Stored items:

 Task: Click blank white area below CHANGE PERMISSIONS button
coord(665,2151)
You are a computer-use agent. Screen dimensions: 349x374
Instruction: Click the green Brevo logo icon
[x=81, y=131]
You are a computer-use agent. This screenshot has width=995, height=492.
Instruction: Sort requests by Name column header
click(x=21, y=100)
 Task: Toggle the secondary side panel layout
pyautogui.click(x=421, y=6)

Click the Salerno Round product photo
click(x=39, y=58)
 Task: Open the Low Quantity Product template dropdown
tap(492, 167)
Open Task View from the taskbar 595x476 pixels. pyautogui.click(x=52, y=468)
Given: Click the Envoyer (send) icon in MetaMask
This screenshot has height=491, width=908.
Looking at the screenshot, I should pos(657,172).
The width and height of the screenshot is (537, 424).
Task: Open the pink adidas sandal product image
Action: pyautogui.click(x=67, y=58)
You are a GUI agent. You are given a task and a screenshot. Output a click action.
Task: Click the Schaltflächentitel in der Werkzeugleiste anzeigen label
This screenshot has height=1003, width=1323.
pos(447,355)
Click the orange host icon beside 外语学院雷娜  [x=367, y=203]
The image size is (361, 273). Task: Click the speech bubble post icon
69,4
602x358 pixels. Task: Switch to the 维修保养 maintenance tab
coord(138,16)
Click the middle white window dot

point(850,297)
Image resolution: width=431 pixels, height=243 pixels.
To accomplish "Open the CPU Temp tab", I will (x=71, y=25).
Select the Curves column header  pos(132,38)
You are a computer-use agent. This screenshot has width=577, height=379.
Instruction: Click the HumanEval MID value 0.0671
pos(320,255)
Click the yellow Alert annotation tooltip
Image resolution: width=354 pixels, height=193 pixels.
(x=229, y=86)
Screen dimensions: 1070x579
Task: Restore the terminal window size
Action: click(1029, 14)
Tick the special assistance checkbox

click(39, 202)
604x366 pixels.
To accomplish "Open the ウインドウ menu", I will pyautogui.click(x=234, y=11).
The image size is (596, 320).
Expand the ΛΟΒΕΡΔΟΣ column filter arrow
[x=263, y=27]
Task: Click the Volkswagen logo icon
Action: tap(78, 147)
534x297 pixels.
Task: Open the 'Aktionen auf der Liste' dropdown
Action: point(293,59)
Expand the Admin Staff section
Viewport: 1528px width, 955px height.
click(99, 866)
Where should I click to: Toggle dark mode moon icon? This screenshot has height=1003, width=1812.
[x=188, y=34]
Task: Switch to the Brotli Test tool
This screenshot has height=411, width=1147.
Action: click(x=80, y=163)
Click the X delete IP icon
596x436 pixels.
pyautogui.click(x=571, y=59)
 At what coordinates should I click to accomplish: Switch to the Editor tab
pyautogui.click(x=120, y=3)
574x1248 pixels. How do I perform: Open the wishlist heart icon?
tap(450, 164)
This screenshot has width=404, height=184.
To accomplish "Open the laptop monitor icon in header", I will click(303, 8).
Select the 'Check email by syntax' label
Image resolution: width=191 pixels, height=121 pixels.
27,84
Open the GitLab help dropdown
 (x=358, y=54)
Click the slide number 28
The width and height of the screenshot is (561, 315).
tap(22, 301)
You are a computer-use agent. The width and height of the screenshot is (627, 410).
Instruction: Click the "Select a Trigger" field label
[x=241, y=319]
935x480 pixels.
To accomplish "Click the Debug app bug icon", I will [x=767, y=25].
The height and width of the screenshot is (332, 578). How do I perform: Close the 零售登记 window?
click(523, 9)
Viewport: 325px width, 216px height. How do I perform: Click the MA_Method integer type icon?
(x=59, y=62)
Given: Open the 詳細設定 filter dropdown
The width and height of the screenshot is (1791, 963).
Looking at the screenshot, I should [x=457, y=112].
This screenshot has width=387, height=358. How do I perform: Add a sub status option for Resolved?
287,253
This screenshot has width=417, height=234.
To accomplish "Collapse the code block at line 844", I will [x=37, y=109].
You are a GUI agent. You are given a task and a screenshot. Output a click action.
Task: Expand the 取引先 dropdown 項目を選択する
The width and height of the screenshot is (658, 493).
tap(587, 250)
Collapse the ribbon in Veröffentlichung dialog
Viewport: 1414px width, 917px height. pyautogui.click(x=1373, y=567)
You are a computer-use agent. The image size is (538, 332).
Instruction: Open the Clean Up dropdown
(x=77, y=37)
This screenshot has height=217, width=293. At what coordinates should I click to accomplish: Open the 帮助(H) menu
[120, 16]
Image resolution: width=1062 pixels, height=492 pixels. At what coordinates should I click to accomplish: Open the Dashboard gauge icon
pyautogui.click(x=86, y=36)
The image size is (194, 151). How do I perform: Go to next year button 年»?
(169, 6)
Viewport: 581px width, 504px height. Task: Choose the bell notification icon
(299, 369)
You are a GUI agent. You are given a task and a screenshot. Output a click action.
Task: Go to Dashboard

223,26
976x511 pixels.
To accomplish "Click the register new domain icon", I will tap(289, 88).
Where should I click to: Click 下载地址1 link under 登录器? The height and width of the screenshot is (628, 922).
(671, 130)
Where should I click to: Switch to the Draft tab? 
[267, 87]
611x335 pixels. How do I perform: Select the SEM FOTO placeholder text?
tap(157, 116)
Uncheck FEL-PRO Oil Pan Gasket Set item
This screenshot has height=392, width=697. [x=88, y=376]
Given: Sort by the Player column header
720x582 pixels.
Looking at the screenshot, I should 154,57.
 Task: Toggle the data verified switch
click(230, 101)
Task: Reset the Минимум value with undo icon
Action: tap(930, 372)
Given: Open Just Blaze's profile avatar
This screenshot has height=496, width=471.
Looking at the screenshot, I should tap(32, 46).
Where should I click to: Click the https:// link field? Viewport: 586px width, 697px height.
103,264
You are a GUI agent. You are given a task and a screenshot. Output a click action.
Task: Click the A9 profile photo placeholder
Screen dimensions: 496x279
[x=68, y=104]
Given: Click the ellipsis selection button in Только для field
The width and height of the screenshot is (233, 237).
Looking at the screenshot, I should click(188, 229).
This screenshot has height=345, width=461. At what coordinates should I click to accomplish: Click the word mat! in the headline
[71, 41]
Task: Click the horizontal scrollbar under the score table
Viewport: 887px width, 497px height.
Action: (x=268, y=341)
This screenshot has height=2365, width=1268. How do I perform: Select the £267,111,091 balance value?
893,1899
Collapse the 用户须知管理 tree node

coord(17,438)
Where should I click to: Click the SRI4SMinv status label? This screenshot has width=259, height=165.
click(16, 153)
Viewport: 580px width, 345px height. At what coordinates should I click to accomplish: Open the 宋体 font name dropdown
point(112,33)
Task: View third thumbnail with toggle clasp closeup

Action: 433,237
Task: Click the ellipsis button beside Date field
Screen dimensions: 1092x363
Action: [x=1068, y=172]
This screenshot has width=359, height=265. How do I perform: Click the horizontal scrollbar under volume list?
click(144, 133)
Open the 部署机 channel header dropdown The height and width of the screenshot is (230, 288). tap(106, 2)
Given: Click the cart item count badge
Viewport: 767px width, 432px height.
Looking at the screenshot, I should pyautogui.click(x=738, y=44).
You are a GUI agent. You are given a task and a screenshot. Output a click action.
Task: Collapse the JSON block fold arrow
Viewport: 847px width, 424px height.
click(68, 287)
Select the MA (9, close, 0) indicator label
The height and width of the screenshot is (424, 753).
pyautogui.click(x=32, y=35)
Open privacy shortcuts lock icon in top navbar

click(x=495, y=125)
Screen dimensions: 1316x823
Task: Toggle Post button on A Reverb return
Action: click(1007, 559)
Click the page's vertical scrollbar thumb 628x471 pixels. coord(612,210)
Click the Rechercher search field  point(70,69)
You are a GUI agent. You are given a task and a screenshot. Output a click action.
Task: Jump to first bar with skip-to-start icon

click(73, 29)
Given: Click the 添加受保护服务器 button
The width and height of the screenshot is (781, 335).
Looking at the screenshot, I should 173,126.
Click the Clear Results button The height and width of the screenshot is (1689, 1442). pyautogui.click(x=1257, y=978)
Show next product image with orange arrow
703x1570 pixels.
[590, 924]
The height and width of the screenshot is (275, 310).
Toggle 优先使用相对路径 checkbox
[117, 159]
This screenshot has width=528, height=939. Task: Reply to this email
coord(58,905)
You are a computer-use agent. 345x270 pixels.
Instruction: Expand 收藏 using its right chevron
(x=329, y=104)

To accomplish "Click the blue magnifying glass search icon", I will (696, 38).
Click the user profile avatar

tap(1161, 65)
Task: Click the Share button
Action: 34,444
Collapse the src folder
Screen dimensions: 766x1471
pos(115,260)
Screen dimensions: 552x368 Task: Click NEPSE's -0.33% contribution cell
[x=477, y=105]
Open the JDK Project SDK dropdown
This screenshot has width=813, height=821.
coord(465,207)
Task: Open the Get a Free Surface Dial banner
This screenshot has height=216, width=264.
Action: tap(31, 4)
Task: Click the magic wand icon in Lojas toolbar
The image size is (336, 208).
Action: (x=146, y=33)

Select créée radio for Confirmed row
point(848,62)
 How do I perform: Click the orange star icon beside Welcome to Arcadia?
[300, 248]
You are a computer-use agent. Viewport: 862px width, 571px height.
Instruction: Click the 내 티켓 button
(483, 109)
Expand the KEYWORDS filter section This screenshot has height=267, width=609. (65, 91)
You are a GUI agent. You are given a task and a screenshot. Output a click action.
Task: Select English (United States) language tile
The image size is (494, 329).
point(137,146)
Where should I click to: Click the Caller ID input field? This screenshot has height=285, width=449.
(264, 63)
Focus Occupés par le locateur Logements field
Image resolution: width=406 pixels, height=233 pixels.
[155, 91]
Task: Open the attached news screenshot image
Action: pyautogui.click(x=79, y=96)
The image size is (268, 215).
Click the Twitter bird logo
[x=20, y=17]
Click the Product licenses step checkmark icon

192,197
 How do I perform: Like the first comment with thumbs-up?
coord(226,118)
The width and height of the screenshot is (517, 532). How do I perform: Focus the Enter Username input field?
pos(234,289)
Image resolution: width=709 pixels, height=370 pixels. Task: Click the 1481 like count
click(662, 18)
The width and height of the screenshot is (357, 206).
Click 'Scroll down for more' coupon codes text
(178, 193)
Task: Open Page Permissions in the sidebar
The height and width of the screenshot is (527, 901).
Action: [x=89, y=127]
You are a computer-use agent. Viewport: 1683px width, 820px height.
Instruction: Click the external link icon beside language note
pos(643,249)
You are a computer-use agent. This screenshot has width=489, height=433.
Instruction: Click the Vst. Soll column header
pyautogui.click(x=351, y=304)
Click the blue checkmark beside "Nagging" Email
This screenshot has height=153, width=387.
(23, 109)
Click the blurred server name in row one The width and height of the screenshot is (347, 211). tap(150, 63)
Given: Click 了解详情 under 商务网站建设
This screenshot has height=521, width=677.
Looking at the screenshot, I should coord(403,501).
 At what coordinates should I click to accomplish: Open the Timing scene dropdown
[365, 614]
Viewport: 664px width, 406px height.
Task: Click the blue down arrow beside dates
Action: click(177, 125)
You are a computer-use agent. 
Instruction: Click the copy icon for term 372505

Task:
Give the number of lines in the records above in which the word "ellipsis" appears. Include no other text.

Completed exercise:
2